Decisiva in entrambe le direzioni può infatti risultare la scelta fra le diverse tipologie di scuola secondaria superiore fatta a conclusione del primo ciclo degli studi, uguale per tutti. A partire da quella scelta, che rappresenta comunque l’avvio del proprio progetto di vita da parte di ciascun adolescente, comincia a manifestarsi il valore aggiunto di una decisione assunta in proprio, sia pure anche sulla base di informazioni, seduzioni e sollecitazioni esterne.
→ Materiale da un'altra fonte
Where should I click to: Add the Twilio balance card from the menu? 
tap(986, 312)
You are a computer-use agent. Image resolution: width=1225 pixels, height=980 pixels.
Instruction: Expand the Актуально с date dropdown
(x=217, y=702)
E sottolineo “anche”, perché la sua stella polare ogni individuo se la deve un po’ per volta trovare da sé, verificando a sue spese se le ipotesi di partenza erano quelle giuste oppure no.

 

Su quali elementi orientativi il nostro, o la nostra, quattordicenne può contare? Dato che vive nel mondo d’oggi, in cui la comunicazione verbale e visiva abbonda, ha a disposizione modelli di ogni tipo, per lo più di successo, seducenti al massimo in molti casi, ma quasi sempre palesemente difficili da uguagliare, o - purtroppo - non uguagliabili solo in virtù dello studio, dato che della scelta di una scuola superiore da frequentare stiamo parlando.

 

Oggettivamente le informazioni non mancano, soprattutto sulla domanda e offerta di occupazione al termine degli studi (secondari e/o universitari), ma nella maggior parte dei casi riguardano un destino di “lavoro” che si realizzerà solo dopo parecchi anni, e dopo aver superato, non senza fatica e forza di volontà, le molteplici prove che quasi quotidianamente un corso di studi propone.

 

Troppo poco per chi al momento può contare più che altro sull’esperienza scolastica pregressa e sulle sollecitazioni familiari che l’hanno accompagnata, non sempre gradevoli, gratificanti e illuminanti, quando occorre giustificare l’idea di andare ancora a scuola per almeno altri cinque anni (poco meno del tempo già trascorso nelle aule scolastiche) impegnandosi ad apprendere giorno dopo giorno qualcosa (che magari non interessa neppure), la cui utilità pratica sarà tangibile, se tutto andrà bene, in un futuro ancora molto imprecisato.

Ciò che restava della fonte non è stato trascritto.